Junge - emanzipiert euch!

Die Generation der 35 bis 50 Jährigen wurde durch zwei Strömungen politisiert. Den Grünen und der Europadiskussion. Irgendwo zwischen Tschernobyl und der EWR Abstimmung entschied sich für die meisten politisch interessierten Menschen, in welches Lager sie gehören. Seit rund 20 Jahren stehen sich diese Lager unversöhnlich gegenüber und die Diskussionen sind oft vorhersehbar. Du bist für oder du bist gegen. Für oder gegen Atomstrom. Für oder gegen die EU. Für oder gegen die Roten. Für oder gegen die AHV. Für oder gegen Blocher. Dazwischen hat wenig Platz.

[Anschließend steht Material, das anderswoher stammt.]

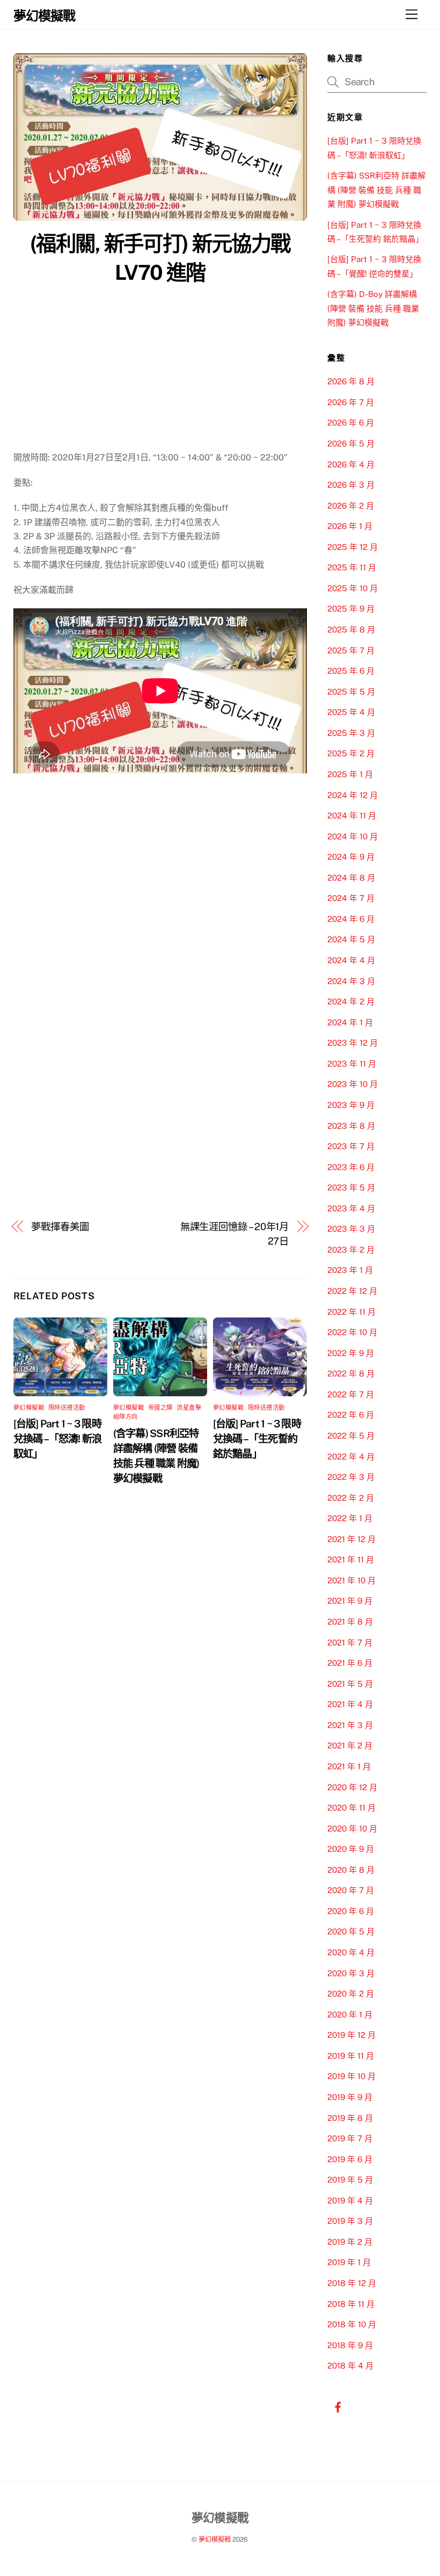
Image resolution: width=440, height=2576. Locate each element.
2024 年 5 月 (351, 939)
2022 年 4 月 (351, 1456)
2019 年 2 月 (349, 2241)
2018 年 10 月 (351, 2324)
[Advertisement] (160, 370)
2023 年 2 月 (351, 1249)
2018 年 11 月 (351, 2304)
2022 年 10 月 (352, 1332)
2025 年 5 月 (351, 691)
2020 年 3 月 (351, 1973)
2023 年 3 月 (351, 1228)
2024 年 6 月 (351, 919)
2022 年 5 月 (351, 1435)
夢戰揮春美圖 (60, 1226)
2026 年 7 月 (350, 402)
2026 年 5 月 (351, 443)
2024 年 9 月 (351, 856)
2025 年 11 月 (351, 567)
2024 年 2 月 (351, 1001)
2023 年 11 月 (351, 1063)
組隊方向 (125, 1416)
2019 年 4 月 (350, 2200)
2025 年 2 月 (351, 753)
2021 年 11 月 (350, 1559)
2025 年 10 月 (352, 588)
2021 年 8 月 (350, 1621)
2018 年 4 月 (350, 2365)
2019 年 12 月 (351, 2034)
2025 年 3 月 (351, 733)
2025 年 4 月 (351, 712)
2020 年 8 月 (351, 1869)
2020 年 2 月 (350, 1993)
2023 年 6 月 (351, 1167)
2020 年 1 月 (349, 2014)
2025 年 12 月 (352, 547)
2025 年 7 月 (351, 650)
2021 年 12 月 (351, 1539)
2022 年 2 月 (350, 1497)
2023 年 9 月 (351, 1105)
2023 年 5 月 (351, 1187)
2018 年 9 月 (350, 2345)
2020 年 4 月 (351, 1952)
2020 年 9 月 (350, 1848)
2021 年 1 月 (349, 1766)
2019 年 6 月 (349, 2159)
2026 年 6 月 (350, 422)
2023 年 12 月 (352, 1042)
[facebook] (338, 2405)
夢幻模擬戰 (29, 1407)
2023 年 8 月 (351, 1125)
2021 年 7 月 (349, 1642)
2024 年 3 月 (351, 981)
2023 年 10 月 (352, 1084)
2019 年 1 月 (349, 2262)
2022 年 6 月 (350, 1414)
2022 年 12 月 (352, 1291)
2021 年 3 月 (350, 1725)
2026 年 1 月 (349, 526)
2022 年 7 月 (350, 1394)
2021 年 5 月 (350, 1683)
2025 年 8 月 (351, 629)
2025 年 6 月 (351, 670)
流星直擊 (189, 1407)
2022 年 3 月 (351, 1476)
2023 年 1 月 (350, 1270)
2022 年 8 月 (351, 1373)
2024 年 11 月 (351, 815)
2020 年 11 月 (351, 1807)
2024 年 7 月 (351, 898)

Die Welt hat sich aber verändert. Die EU-Frage ist längst nicht mehr so wichtig. Die Welt ist heute Global und die Machtverhältnisse werden neu geordnet. China stieg zur Weltmacht auf, Russland dankte ab. Brasilien überholt England in der Wirtschaftsleistung und die ehemaligen Kolonialherren aus Spanien und Portugal fragen in Lateinamerika um Kredite an.

Müssen die jungen Politiker unsere Diskussionen übernehmen?

Ja, die Generation der 15 bis 35 Jährigen kann unsere Diskussionen übernehmen. Blocher, Atomstrom, EU, die ganze Litanei und dies mit denselben Argumenten, wie wir sie schon seit 20 Jahren wie altes Bier rauf und runter beten. Oder - die Jungen machen sich eigene Gedanken. Frische Gedanken.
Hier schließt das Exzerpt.